Problem details:
Output every row below verbatim, line for line, with the pictures omitted.

★ ★ ★ ★ ★ ★ ★

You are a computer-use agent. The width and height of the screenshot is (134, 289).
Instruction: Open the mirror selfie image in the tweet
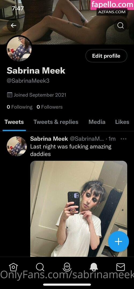[x=79, y=209]
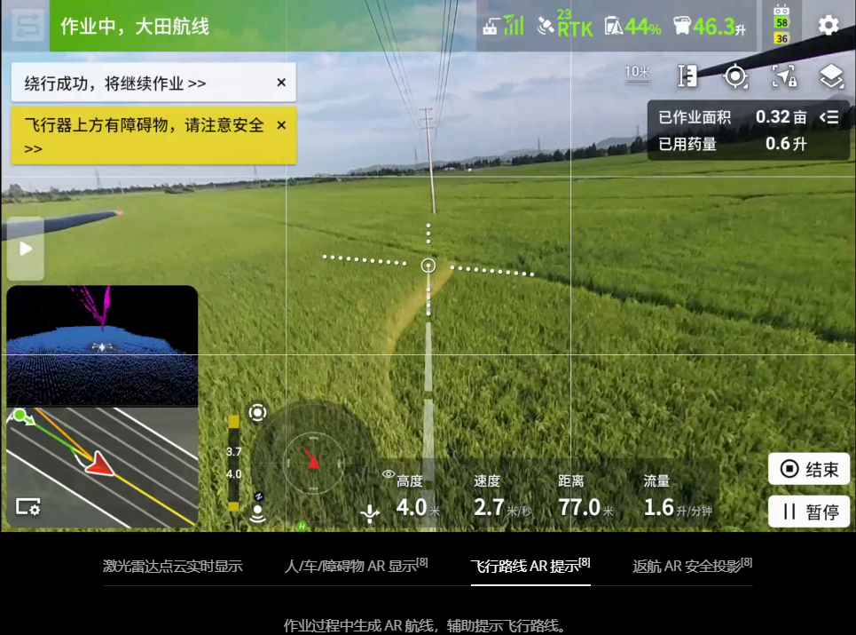856x635 pixels.
Task: Open map view display settings icon
Action: pyautogui.click(x=27, y=506)
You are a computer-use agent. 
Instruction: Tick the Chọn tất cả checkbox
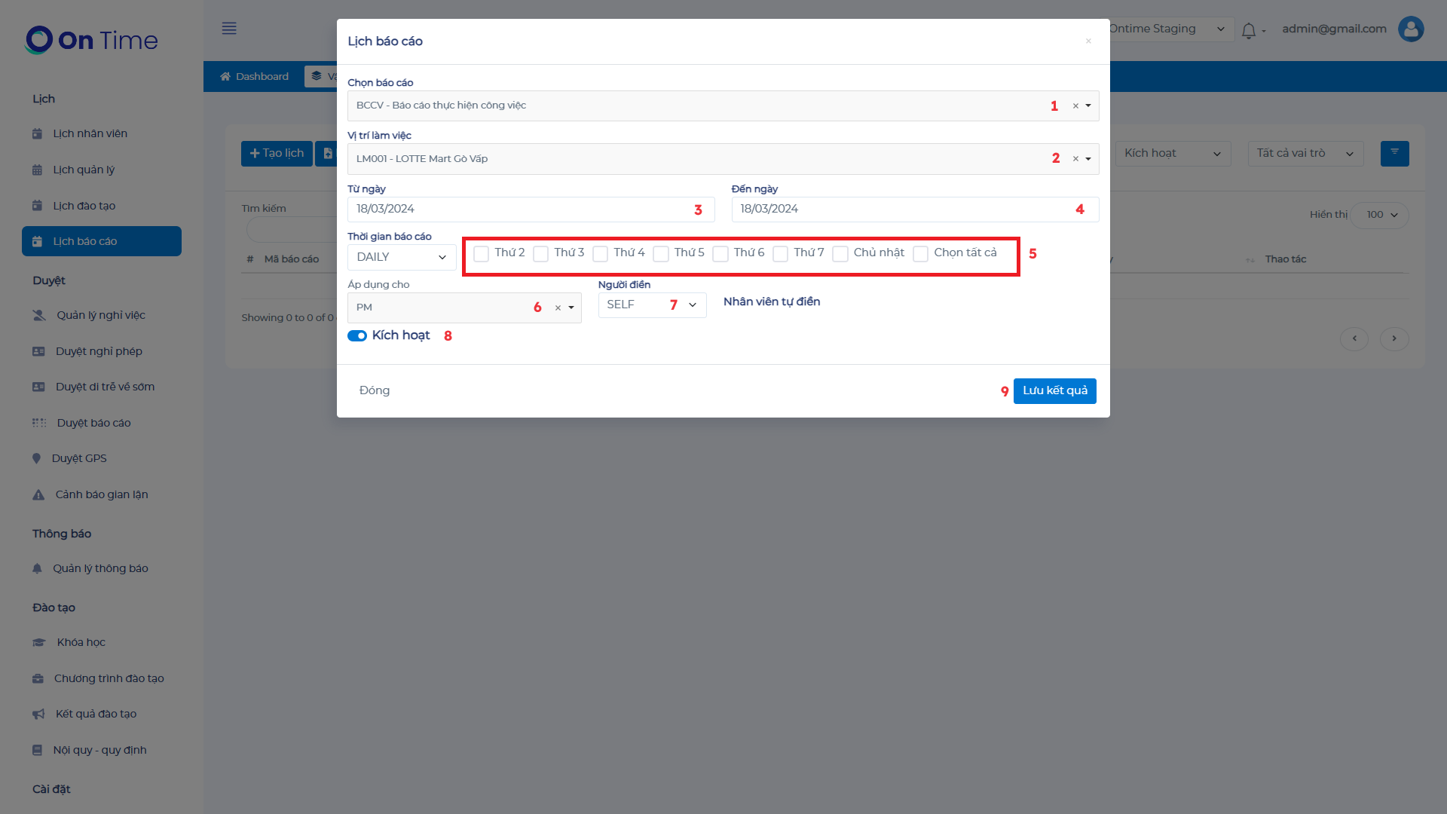pyautogui.click(x=920, y=254)
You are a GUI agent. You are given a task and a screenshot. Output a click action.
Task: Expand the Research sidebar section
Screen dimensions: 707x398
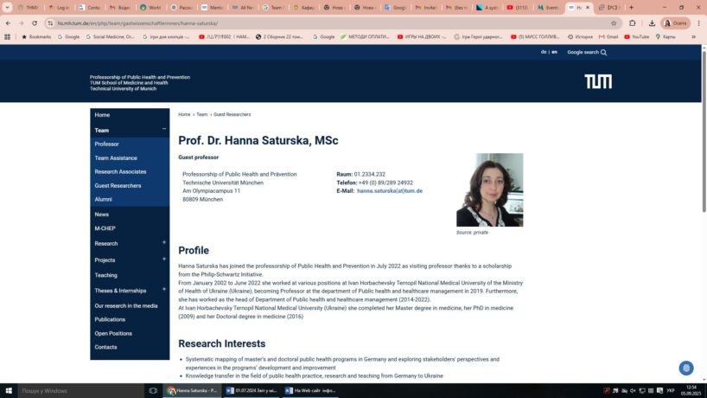click(x=164, y=243)
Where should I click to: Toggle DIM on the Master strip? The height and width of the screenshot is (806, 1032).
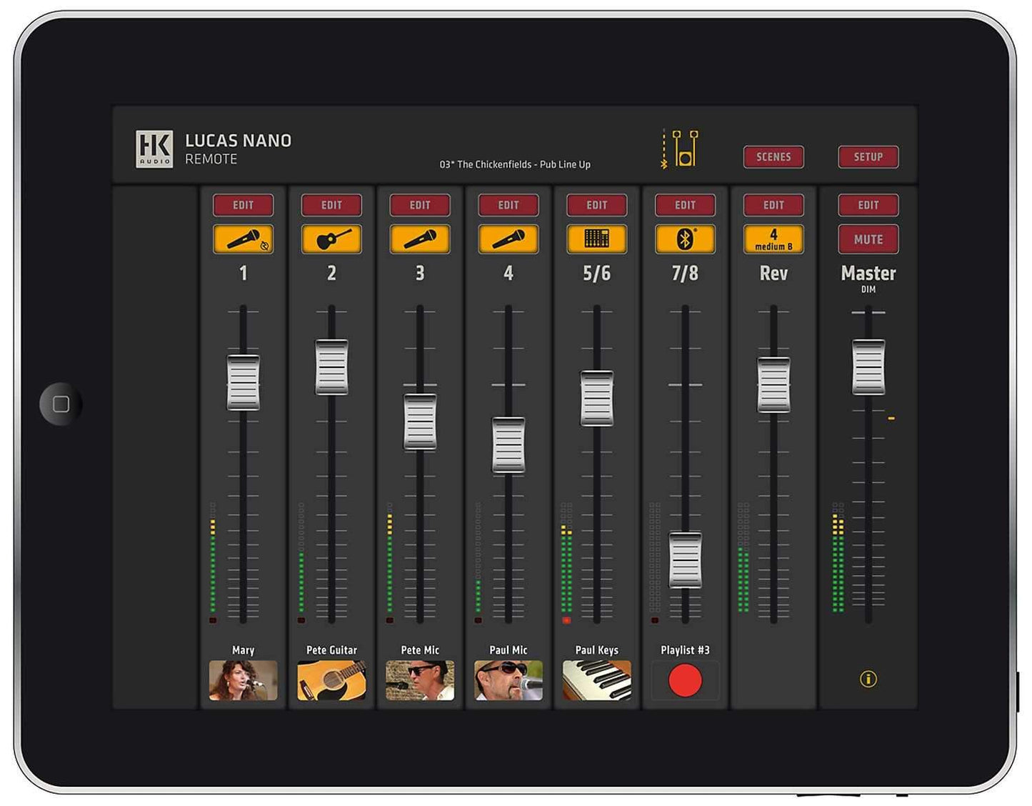pos(868,289)
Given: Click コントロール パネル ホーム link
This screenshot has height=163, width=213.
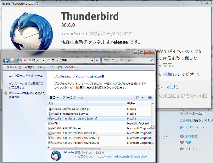Looking at the screenshot, I should point(25,76).
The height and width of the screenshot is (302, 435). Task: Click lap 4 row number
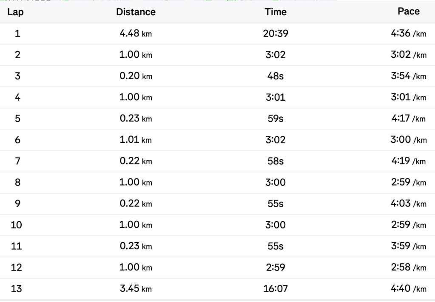click(17, 97)
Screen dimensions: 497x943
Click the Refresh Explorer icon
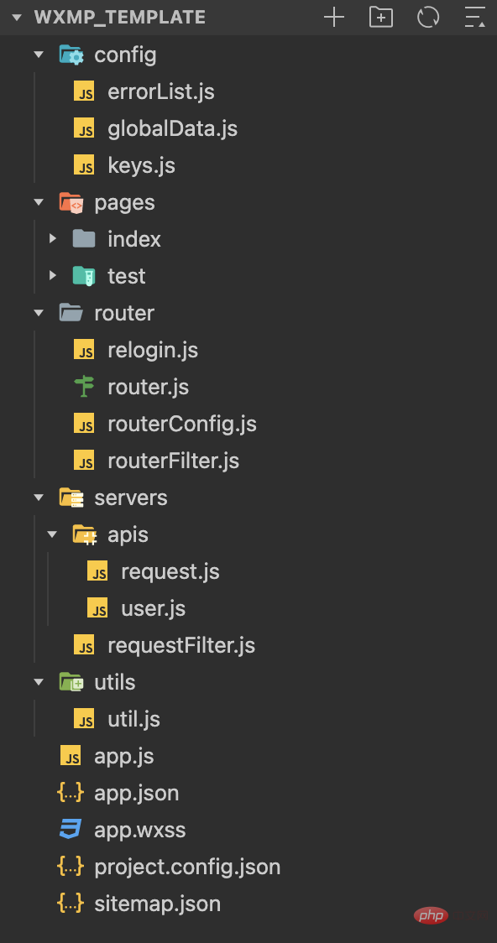pyautogui.click(x=428, y=17)
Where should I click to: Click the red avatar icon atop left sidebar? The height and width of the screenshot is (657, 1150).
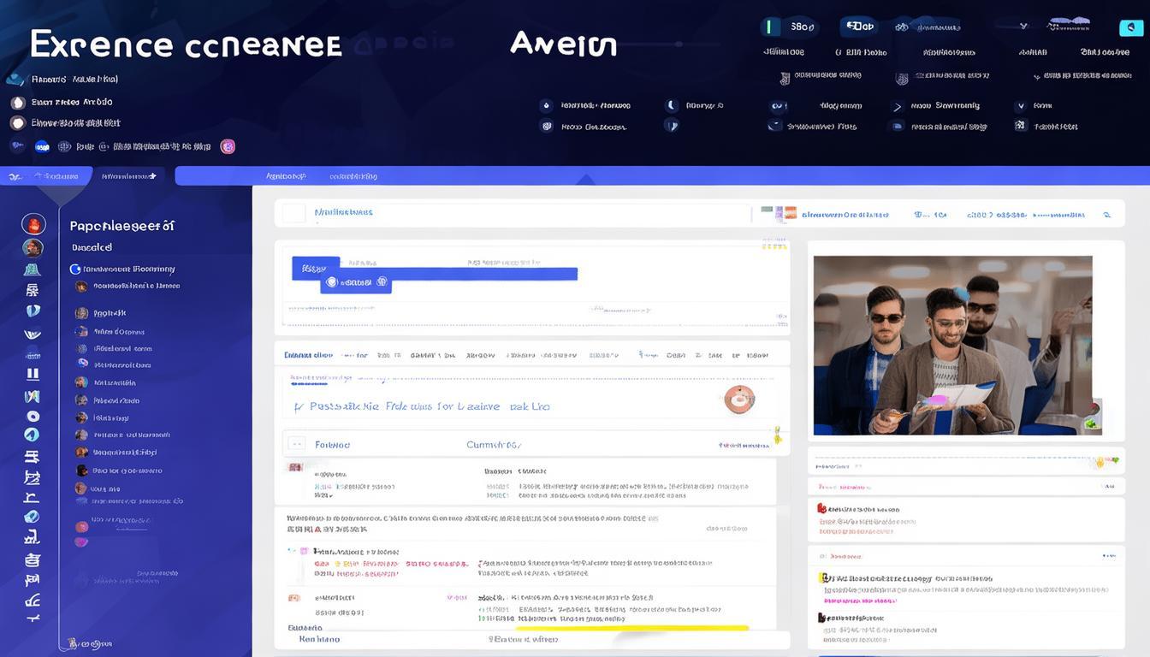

★ ★ ★ ★ ★ ★ ★

In response:
You are a computer-use agent. The width and height of the screenshot is (134, 289).
Instruction: Open the mirror selfie image in the tweet
[x=79, y=209]
856x635 pixels.
Task: Open map view display settings icon
Action: pyautogui.click(x=27, y=506)
You are a computer-use agent. 
Instruction: Tick the Chọn tất cả checkbox
pyautogui.click(x=920, y=254)
You are a GUI agent. You are given a task and a screenshot. Output a click action.
Task: Expand the Research sidebar section
Screen dimensions: 707x398
click(x=164, y=243)
Where should I click to: Toggle DIM on the Master strip? The height and width of the screenshot is (806, 1032).
pos(868,289)
Given: Click コントロール パネル ホーム link
This screenshot has height=163, width=213.
Looking at the screenshot, I should point(25,76).
The height and width of the screenshot is (302, 435). Task: Click lap 4 row number
click(17, 97)
Screen dimensions: 497x943
Click the Refresh Explorer icon
pyautogui.click(x=428, y=17)
Where should I click to: Click the red avatar icon atop left sidebar? The height and width of the screenshot is (657, 1150).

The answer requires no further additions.